Quoted passage:
────────────────────────────────────────

Skip to main content
Vogent is an advanced turn detection system that uses neural models to predict when a speaker has completed their conversational turn. It provides intelligent turn-taking detection for natural conversation flow in voice agents. The Vogent plugin in the Vision Agents SDK enables sophisticated turn detection with high accuracy, making it ideal for voice assistants, customer service bots, and interactive AI applications.

Installation

Install the Vogent plugin with
uv add vision-agents[vogent]

Example

from vision_agents.core import Agent
from vision_agents.plugins import vogent
from vision_agents.core.turn_detection.events import TurnStartedEvent, TurnEndedEvent

# Create turn detection with custom settings
turn_detection = vogent.TurnDetection(
    buffer_in_seconds=2.0,
    confidence_threshold=0.5
)

# Use with an agent
agent = Agent(
    turn_detection=turn_detection,
    # ... other agent configuration
)

# Or use standalone
await turn_detection.start()

────────────────────────────────────────

Item coordinate data
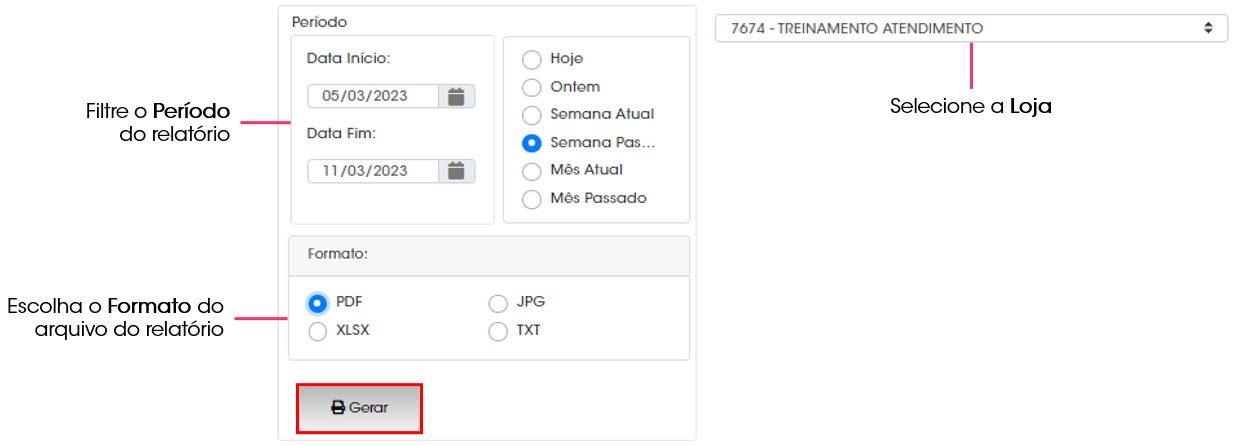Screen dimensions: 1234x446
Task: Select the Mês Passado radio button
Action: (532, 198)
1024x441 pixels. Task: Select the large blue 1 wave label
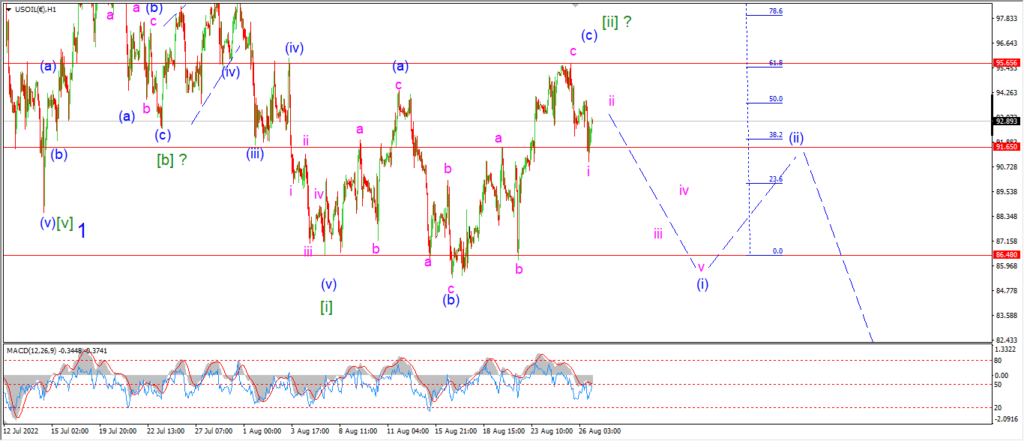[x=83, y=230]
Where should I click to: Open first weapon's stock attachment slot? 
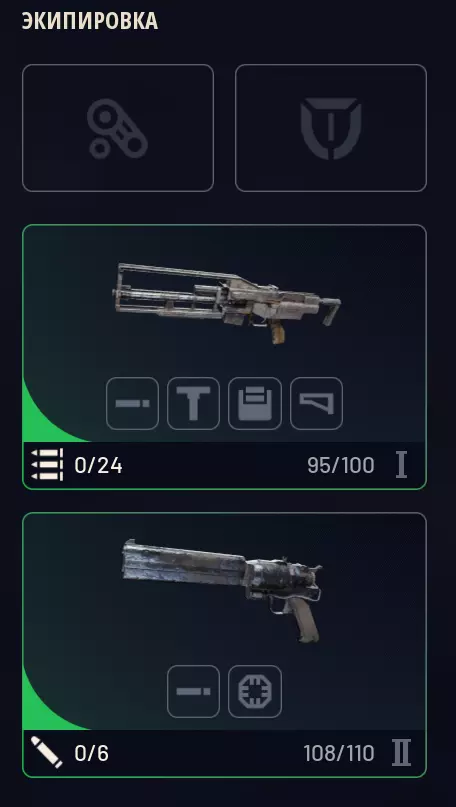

────────────────────────────────────────

Requirements:
1. From the Vogent plugin page above, set down word for word the part that opens with the words containing "# Use with an" and closes with "await turn_detection.start()".
2. Extract each line of the records word for word, leaving the pictures out of your answer.

Answers for the tasks:
1.
# Use with an agent
agent = Agent(
    turn_detection=turn_detection,
    # ... other agent configuration
)

# Or use standalone
await turn_detection.start()

2.
Screen dimensions: 1234x446
Task: Select the Mês Passado radio button
Action: (532, 198)
1024x441 pixels. Task: Select the large blue 1 wave label
[x=83, y=230]
Where should I click to: Open first weapon's stock attachment slot? 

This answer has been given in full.